→ PROBLEM DETAILS
Render the records from the line with "Where should I" to the line with "[x=726, y=116]" as a Markdown table with the columns Row and Text, numbering each row, skipping blank lines and leaving the pictures out.

→ RECORDED DATA
========================================

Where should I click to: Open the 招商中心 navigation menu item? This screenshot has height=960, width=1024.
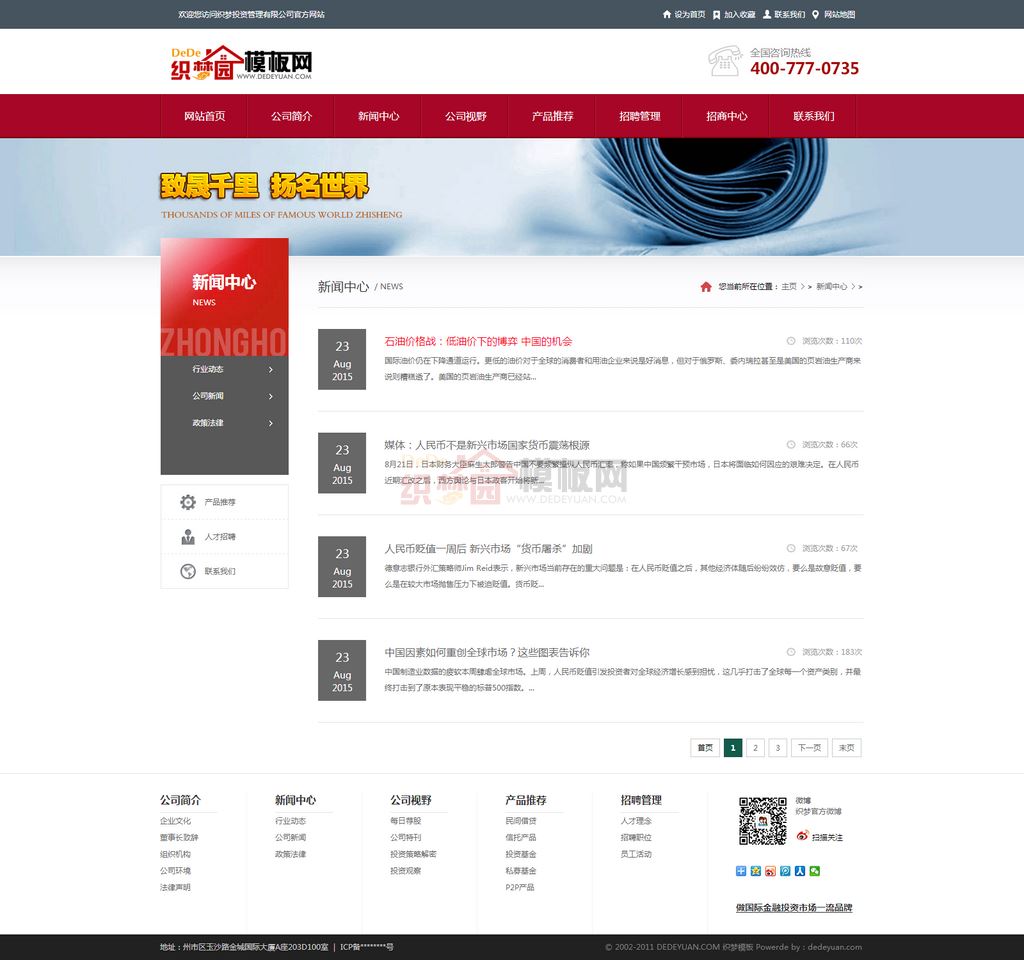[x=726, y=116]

========================================

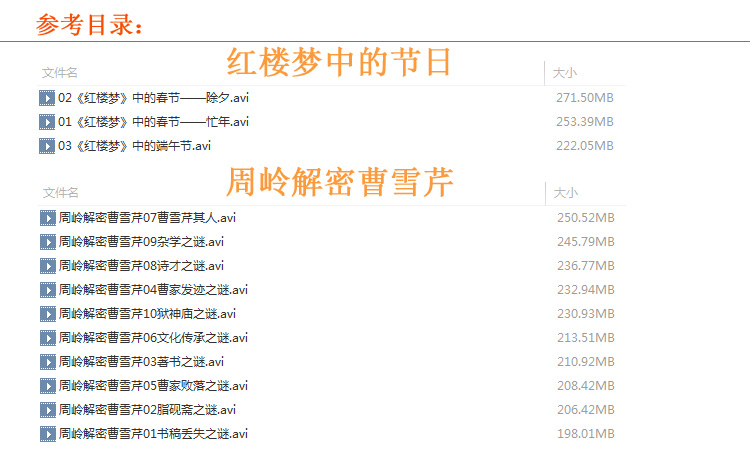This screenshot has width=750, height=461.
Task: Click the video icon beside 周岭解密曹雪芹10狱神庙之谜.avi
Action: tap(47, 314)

========================================

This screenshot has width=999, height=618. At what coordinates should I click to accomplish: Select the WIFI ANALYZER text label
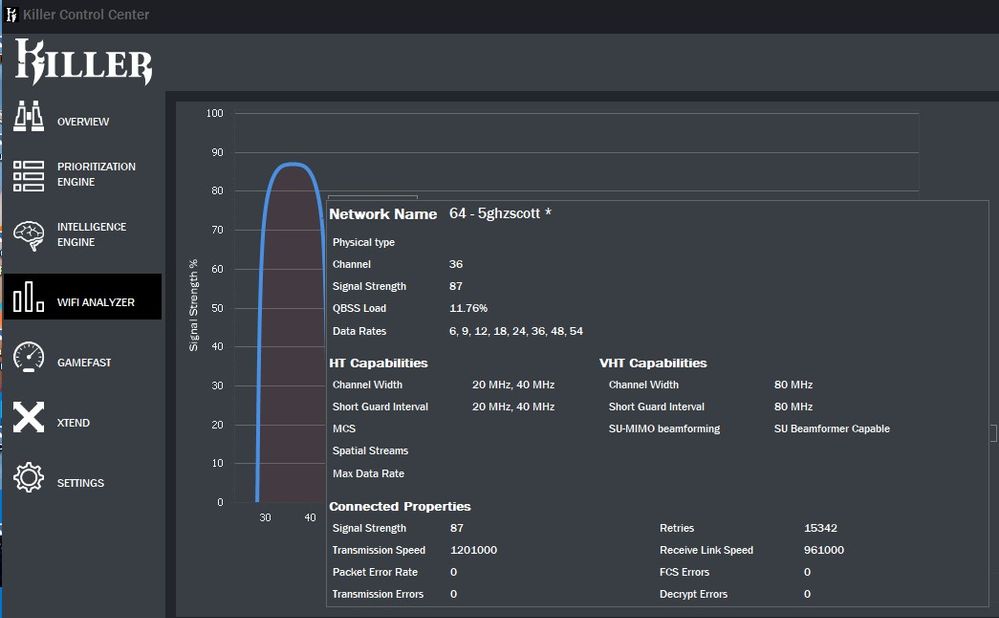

========================================

→ TASK OUTPUT
| Row | Text |
|---|---|
| 1 | Where should I click to: Open the 招商中心 navigation menu item? This screenshot has height=960, width=1024. |
| 2 | [x=726, y=116] |